== GIVEN PROBLEM ==
Edit the entries from the line with "Image resolution: width=224, height=1344." up to and including the line with "50ml (31, 497)" so that "Share" becomes "Forward", and leave everything else in those lines unchanged.

== DATA FOR THE TASK ==
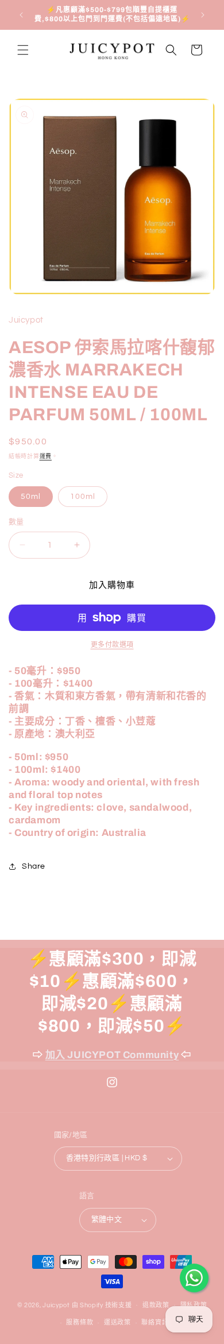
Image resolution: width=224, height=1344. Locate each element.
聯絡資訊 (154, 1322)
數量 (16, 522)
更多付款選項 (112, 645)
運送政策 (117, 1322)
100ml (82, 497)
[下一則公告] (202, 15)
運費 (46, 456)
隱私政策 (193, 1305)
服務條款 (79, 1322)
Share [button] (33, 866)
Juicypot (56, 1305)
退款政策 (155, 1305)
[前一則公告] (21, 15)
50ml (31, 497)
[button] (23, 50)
==
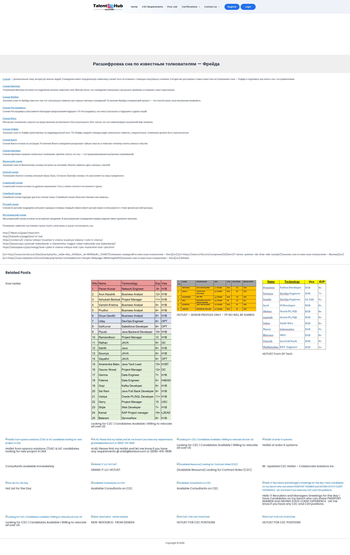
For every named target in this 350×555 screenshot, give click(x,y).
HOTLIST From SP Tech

== RESULT OF THE TASK ==
Image resolution: width=224, height=1344. Locate each element.
聯絡資訊 (154, 1322)
數量 (16, 522)
更多付款選項 (112, 645)
運送政策 (117, 1322)
100ml (82, 497)
[下一則公告] (202, 15)
運費 (46, 456)
隱私政策 (193, 1305)
服務條款 (79, 1322)
Forward [button] (33, 866)
Juicypot (56, 1305)
退款政策 (155, 1305)
[前一則公告] (21, 15)
50ml (31, 497)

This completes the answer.